Today’s newsletter makes the case that newsletters should be letters:
People often ask me for advice on how to write a newsletter. I usually tell them some variation of what I wrote in Steal Like an Artist: “Write a newsletter you’d like to read.”
I have a few more tips, like “Pick a repeatable format” or “Be consistent at a regular frequency.”
But my current personal motto is: “Newsletters should be letters.”
What I love most about newsletters is the letter part — the epistle, the missive, the bulletin, the dispatch! What’s going on — in the studio, in my life, in my mind — that’s worth sending out? Worth opening? Worth reading?
I go on to suggest that maybe all writing — books, blogs, etc. — gets better when we just sit down and try to write a letter to the people we’re trying to reach.

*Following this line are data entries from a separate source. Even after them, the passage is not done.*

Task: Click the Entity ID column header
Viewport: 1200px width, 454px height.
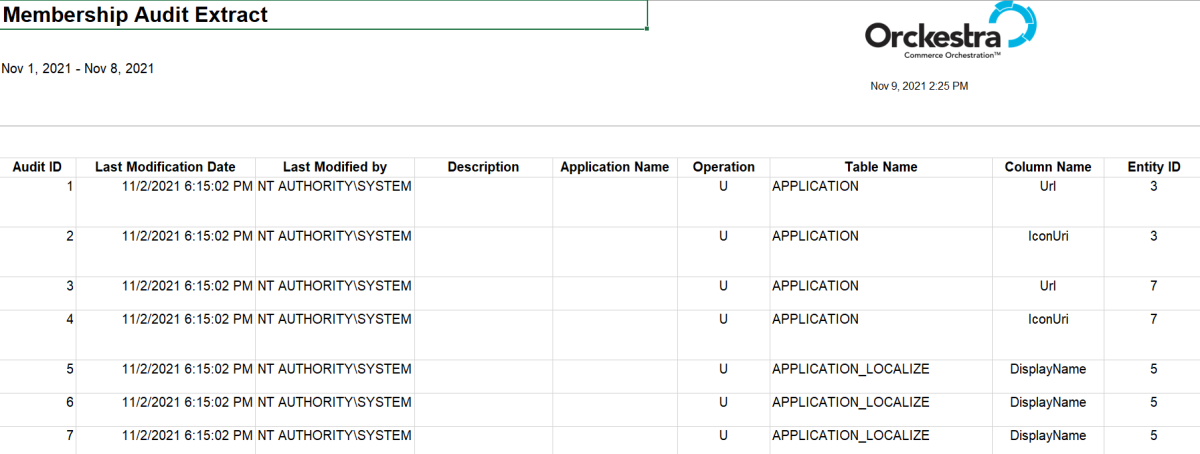Action: (1153, 167)
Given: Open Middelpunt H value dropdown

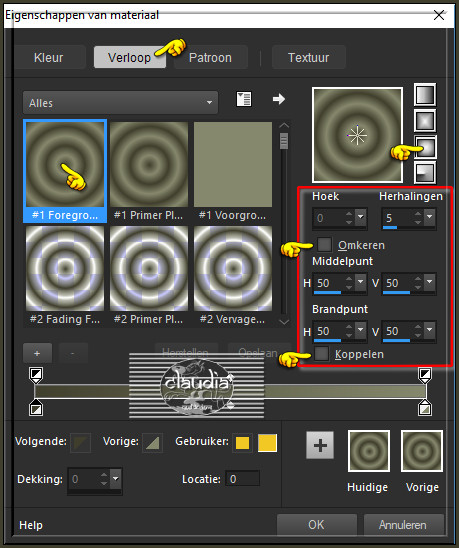Looking at the screenshot, I should click(x=360, y=282).
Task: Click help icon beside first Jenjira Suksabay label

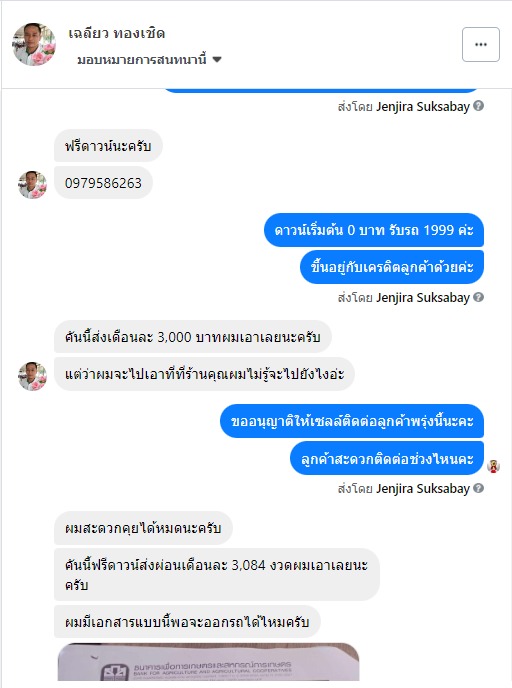Action: (x=479, y=106)
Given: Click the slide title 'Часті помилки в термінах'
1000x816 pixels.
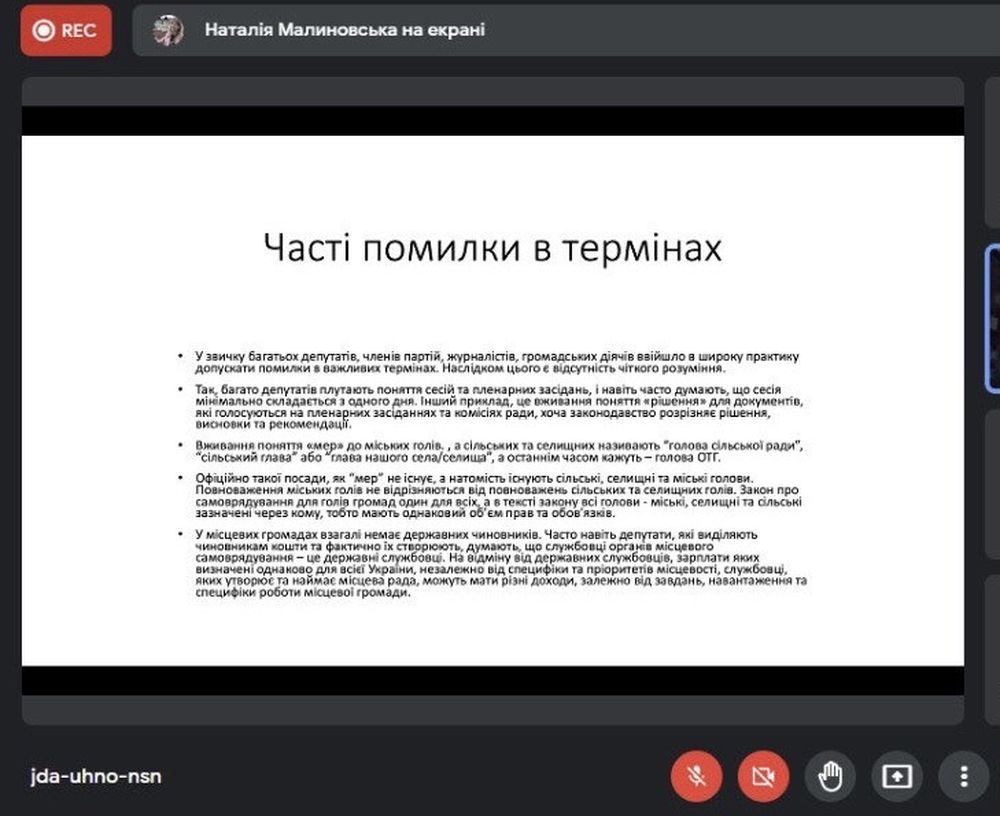Looking at the screenshot, I should click(492, 248).
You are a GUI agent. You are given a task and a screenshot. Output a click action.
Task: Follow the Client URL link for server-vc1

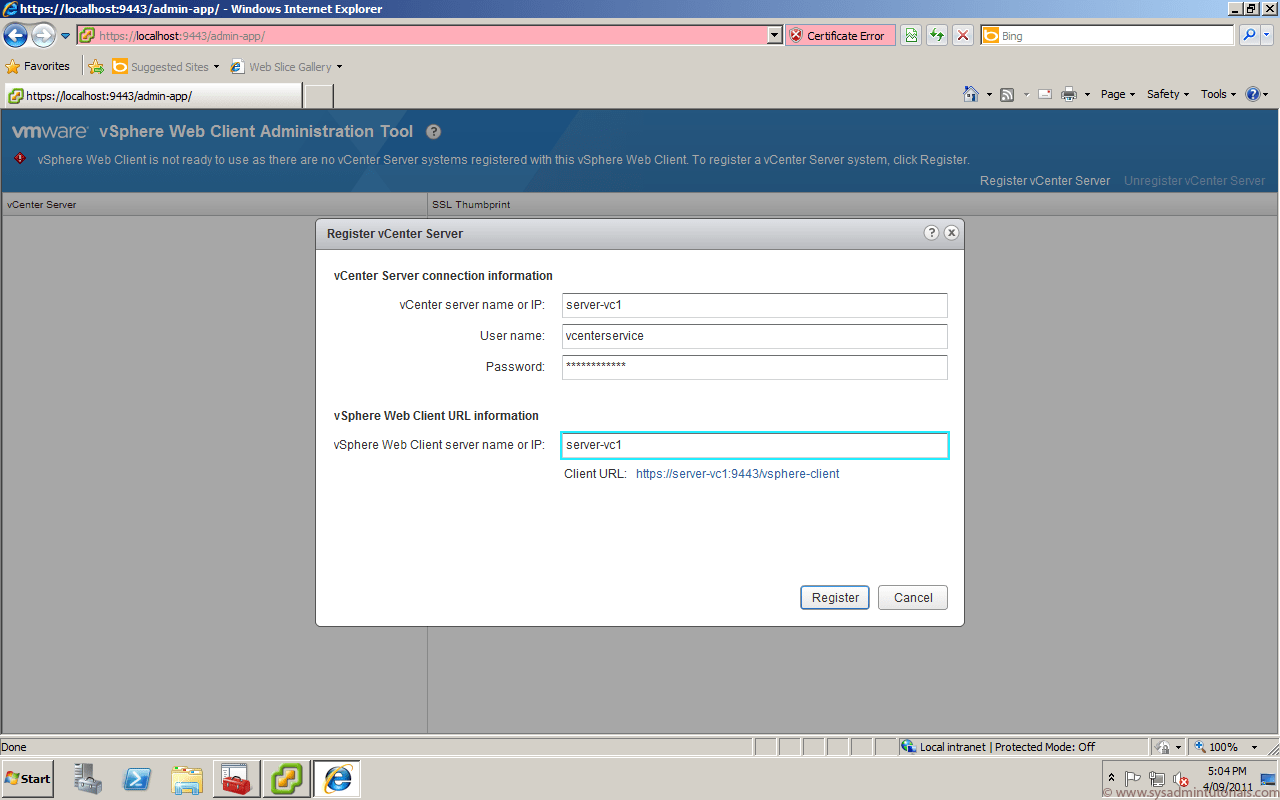pos(738,473)

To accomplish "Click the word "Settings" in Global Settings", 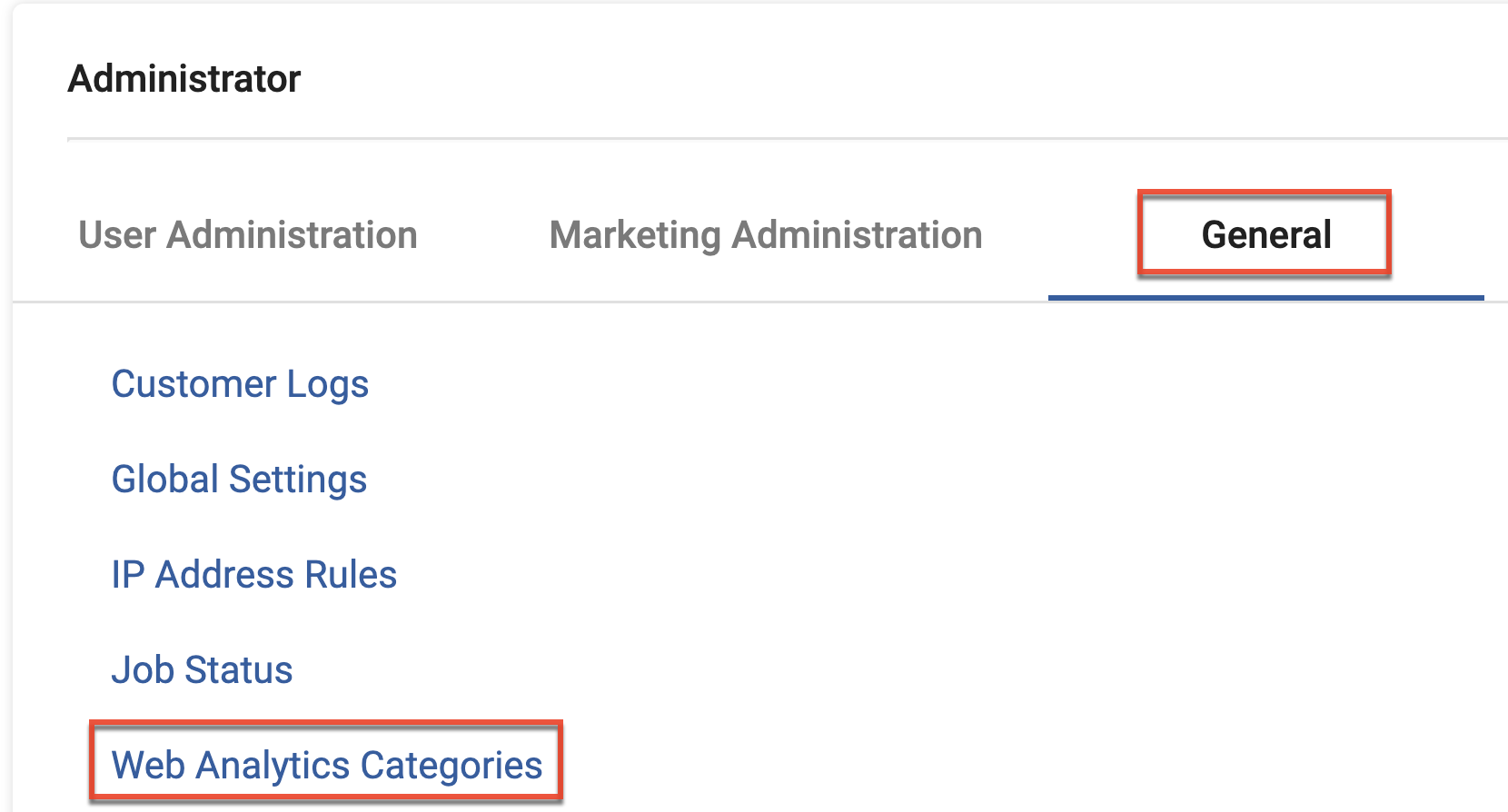I will point(297,480).
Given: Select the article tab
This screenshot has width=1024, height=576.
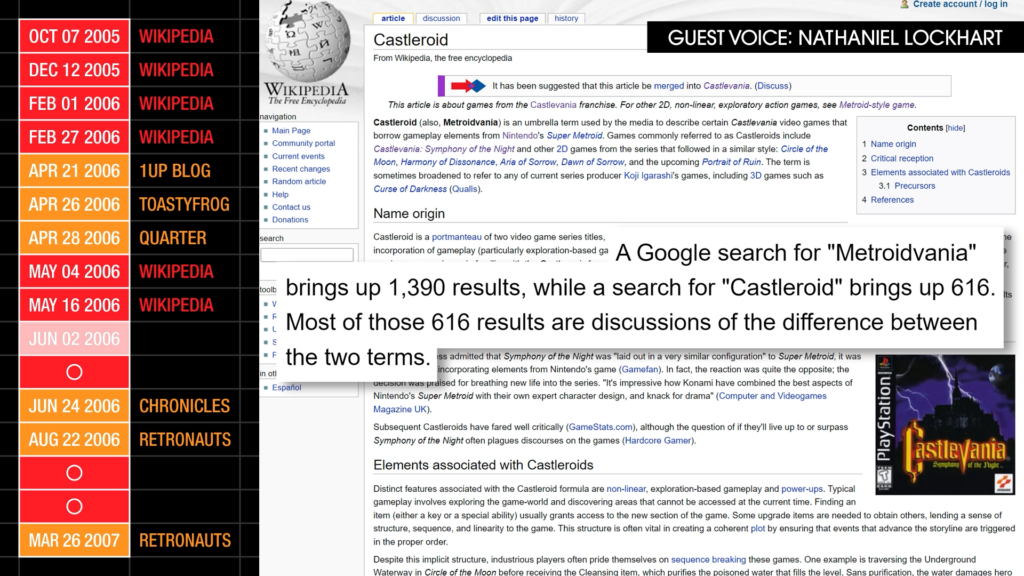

“Every book is, in an intimate sense, a circular letter to the friends of him who writes it,” wrote Robert Louis Stevenson in Travels with a Donkey in the Cévennes. “They alone take his meaning; they find private messages, assurances of love, and expressions of gratitude, dropped for them in every corner. The public is but a generous patron who defrays the postage. Yet though the letter is directed to all, we have an old and kindly custom of addressing it on the outside to one.”
I ended with a list of suggested letter collections and epistolary novels.
I got a really wonderful batch of responses to this one. MVP reader Sara Bader, editor, quote collector, and author of The Book of Pet Love and Loss, Every Day A Word Surprises Me, and Art is the Highest Form of Hope sent me this marvelous photo of one of her bookshelves full of letter collections. (I have the E.B. White and Tove Jansson unread on my shelves, and I bought that M.F.K Fisher collection for Meg a few years ago.)